Thousands of security guards will receive better protection of their pay and conditions, with the government moving to make changes to existing employment laws.
Workplace Relations Minister Michael Wood and the union say the industry is highly competitive and prone to frequent restructures.
Under new changes, security guards will be able to keep their jobs and retain their pay rates and conditions when a business is sold or restructured.
The announcement was made to E tū members at Parliament last night, after the Labour Party promised the union it would make changes to the law in the lead up to the election.
Jayson Ormsby has been a security guard for five years and said restructures and contract changes were common.
"Most companies they have contracts set out over a period of time, but then again if the company isn't performing they can also just sort of say 'we can get rid of you and that can be at any stage'," he said.
For Ormsby who is married and takes care of his elderly parents, that insecurity has taken a toll.
"The stress of not knowing whether you are going to get work or have income for the following week to pay for just the essentials: food and rent."
He said the law change was a big relief.
Security guards will eventually be added to protections already in the Employment Relations Act for workers more at risk of restructures.
That means the country's 7800 security guards will be able to transfer their terms and conditions of employment to their new employer during a proposed restructure.
The new employer must also recognise the workers' entitlements to sick leave, annual holidays and unbroken continuous service.
If that new employer then makes them redundant because of the transfer situation, they may become eligible for redundancy entitlements.
Wood said the changes were long overdue.
"We've had the case in the past where people have transferred over, they might have worked for a company for ten years, they've built up a certain level of leave and a certain level of pay and they just go back to square one.
"It just doesn't seem fair or right for people who are generally not on good terms or conditions to begin with," he said.

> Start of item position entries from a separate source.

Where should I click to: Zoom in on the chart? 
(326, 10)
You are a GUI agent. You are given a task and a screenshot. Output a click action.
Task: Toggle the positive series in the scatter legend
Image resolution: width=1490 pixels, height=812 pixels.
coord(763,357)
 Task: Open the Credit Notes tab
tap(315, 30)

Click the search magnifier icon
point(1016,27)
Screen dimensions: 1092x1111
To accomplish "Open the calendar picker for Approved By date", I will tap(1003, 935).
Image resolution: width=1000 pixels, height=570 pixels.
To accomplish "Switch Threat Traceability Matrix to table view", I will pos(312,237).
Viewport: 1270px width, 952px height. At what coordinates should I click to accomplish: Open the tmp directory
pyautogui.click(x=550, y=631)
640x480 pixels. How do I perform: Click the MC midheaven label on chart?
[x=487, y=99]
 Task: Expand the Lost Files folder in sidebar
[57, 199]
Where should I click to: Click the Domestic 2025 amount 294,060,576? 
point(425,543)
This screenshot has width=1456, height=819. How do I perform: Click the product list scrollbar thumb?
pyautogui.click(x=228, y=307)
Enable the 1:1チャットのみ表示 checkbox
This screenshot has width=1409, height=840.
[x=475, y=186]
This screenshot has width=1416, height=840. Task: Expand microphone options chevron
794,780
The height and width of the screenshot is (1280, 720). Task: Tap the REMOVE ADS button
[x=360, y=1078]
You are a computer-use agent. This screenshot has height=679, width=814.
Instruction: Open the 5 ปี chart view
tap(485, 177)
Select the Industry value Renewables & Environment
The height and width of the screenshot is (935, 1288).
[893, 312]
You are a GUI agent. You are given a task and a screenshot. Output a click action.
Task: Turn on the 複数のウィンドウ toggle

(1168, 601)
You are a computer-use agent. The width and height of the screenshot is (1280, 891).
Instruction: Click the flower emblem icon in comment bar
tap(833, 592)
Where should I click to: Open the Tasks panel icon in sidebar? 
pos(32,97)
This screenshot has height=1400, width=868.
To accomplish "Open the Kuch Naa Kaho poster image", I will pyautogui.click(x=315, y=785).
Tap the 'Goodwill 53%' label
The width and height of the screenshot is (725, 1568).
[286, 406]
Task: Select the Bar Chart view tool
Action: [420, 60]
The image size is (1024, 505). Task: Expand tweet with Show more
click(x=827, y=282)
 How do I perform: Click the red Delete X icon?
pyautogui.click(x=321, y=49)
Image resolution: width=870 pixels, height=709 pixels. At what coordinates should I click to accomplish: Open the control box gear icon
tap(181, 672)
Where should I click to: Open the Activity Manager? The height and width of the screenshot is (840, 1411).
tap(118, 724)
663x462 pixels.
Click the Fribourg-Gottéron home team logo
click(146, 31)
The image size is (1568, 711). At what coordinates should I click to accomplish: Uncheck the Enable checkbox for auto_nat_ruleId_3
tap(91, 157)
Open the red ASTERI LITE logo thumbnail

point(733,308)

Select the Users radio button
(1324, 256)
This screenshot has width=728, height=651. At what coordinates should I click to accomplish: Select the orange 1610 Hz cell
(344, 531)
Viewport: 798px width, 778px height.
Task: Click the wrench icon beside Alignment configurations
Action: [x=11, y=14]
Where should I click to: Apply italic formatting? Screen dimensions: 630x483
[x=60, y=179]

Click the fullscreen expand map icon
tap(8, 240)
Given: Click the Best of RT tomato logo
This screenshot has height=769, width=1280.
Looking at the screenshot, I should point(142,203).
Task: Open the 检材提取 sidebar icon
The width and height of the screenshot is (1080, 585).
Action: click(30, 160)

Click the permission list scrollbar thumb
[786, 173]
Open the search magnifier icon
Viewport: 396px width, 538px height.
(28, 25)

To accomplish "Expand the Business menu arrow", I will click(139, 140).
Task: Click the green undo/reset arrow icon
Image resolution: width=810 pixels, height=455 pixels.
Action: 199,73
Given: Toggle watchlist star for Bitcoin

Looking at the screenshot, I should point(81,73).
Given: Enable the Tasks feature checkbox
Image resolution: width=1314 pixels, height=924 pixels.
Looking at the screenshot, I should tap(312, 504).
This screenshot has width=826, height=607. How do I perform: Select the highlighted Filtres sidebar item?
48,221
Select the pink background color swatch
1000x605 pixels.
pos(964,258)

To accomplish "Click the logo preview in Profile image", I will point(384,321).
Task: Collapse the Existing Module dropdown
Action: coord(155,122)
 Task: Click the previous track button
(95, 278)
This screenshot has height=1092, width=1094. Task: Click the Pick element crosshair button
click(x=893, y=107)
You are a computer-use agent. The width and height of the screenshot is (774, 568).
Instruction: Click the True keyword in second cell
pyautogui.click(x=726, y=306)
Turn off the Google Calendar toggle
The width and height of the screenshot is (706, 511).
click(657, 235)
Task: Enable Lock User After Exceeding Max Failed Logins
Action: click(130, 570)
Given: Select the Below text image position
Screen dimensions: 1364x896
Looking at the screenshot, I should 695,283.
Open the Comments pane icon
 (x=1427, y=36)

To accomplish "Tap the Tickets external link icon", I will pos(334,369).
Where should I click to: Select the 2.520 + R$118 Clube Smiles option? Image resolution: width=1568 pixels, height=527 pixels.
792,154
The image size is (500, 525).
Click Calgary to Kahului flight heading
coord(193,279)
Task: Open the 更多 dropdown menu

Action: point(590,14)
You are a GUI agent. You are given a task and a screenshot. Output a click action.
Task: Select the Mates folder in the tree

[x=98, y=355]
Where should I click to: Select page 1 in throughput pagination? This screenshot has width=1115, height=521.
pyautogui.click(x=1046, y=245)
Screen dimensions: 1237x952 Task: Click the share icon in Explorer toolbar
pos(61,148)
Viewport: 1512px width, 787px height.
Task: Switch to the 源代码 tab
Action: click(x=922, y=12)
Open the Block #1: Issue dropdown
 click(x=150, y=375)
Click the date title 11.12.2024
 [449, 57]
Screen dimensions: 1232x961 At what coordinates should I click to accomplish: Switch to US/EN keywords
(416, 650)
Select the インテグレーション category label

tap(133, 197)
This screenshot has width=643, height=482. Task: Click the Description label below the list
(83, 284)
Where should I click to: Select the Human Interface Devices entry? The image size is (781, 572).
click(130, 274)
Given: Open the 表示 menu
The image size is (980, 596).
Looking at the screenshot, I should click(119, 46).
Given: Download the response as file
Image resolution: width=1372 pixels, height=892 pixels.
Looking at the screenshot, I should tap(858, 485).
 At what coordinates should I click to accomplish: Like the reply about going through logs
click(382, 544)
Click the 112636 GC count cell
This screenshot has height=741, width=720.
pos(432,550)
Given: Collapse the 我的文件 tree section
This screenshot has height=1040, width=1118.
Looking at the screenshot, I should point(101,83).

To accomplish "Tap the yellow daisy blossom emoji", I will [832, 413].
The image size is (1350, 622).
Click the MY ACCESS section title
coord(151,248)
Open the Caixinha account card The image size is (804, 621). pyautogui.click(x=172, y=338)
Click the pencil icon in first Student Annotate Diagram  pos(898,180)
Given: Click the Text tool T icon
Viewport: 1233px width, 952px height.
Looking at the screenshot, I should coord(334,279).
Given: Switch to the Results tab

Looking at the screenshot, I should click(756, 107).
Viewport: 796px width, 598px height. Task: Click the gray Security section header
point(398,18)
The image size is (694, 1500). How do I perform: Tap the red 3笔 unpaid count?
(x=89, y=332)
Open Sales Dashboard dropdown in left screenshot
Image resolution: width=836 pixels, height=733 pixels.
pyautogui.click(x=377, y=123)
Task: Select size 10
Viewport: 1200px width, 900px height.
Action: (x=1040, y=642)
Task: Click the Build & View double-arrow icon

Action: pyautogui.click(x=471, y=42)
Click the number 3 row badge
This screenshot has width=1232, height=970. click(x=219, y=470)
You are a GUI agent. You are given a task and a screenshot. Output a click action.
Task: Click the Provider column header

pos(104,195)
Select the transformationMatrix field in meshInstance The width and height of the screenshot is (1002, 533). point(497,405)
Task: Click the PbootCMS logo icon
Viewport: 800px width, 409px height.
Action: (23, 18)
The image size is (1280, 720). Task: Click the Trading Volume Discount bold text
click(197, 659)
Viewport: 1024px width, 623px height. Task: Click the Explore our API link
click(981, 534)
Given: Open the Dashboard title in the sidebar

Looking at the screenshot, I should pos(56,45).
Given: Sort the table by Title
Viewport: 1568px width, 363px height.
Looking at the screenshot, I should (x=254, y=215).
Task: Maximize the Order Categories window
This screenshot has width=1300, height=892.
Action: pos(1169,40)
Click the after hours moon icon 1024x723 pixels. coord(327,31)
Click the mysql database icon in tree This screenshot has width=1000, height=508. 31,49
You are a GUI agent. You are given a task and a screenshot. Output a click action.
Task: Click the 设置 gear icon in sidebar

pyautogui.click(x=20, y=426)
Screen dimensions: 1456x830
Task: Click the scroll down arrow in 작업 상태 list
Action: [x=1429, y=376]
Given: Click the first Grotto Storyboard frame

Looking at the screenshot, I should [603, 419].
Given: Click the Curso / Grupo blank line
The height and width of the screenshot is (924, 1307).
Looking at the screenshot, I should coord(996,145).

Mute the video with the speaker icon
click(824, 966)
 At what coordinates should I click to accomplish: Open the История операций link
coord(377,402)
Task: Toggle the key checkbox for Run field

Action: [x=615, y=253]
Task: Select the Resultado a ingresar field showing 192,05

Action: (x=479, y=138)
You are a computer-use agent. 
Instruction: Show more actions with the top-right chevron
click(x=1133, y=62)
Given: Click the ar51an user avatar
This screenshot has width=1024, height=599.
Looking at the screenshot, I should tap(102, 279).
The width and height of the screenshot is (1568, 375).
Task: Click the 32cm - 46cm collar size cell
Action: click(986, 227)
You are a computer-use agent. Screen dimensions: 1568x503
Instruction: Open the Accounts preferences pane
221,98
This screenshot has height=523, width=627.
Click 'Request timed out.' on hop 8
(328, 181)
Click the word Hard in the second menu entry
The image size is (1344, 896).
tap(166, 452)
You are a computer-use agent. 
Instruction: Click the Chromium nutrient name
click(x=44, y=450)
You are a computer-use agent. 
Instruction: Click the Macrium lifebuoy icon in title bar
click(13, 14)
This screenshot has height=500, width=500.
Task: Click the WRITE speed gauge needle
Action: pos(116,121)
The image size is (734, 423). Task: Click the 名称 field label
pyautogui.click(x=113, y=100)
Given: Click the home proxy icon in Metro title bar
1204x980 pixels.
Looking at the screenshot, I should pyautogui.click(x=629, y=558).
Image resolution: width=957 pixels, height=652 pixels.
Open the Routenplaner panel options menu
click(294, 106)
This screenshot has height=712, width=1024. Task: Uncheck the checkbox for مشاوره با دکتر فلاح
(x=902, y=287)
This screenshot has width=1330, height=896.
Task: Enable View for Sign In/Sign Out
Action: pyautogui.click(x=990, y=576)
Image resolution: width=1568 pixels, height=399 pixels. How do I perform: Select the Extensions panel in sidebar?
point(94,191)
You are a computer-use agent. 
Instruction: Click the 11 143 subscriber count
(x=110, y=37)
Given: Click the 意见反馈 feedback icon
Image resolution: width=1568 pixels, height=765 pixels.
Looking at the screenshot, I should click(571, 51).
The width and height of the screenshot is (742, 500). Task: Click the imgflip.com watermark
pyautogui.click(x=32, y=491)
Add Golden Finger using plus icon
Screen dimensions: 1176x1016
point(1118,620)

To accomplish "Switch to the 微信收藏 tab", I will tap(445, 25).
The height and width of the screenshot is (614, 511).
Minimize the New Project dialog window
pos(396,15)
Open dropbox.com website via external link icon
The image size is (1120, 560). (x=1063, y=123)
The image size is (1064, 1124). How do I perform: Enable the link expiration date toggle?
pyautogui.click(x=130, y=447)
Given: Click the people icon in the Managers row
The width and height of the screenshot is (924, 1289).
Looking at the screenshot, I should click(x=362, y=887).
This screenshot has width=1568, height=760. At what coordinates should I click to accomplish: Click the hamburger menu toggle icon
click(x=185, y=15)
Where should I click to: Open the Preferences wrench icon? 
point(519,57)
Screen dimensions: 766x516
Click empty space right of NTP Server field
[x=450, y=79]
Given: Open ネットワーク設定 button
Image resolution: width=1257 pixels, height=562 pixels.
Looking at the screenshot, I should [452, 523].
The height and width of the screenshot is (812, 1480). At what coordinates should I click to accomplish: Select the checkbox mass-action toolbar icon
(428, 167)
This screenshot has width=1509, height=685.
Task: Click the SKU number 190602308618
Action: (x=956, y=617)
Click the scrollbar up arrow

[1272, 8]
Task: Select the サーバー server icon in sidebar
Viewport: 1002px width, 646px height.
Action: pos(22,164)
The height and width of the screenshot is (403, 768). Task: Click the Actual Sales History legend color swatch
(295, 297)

E tū team leader Yvette Taylor wanted the changes made quickly.
"All the time security contracts are changing, so this is affecting people right now, we want the government to deliver on this as soon as possible, so as many security guards can have that security at work," she said.
Wood said there first needed to be consultation with the industry, workers and the union, to get the wording right before making changes to the law in March, coming into force mid-2021.
"As a matter of good practice, we say 'let's give it a couple of months' so people can become aware of the new law before it takes effect, so that's what takes us through to the middle of 2021," he said.
Security Association chief executive Gary Morrison said he was not against the changes, but he was unsure they were needed as improvements had already been made within the industry in recent years.
Instead, his big concern was how it would be enforced.
"There are a lot of good employers out there, there are a few ratbags as an industry and we are not sure this will necessarily address the ones who don't look after their staff fairly," he said.
Morrison hopes the government will have the workforce in place to ensure there's an even playing field for those who do stick to the rules.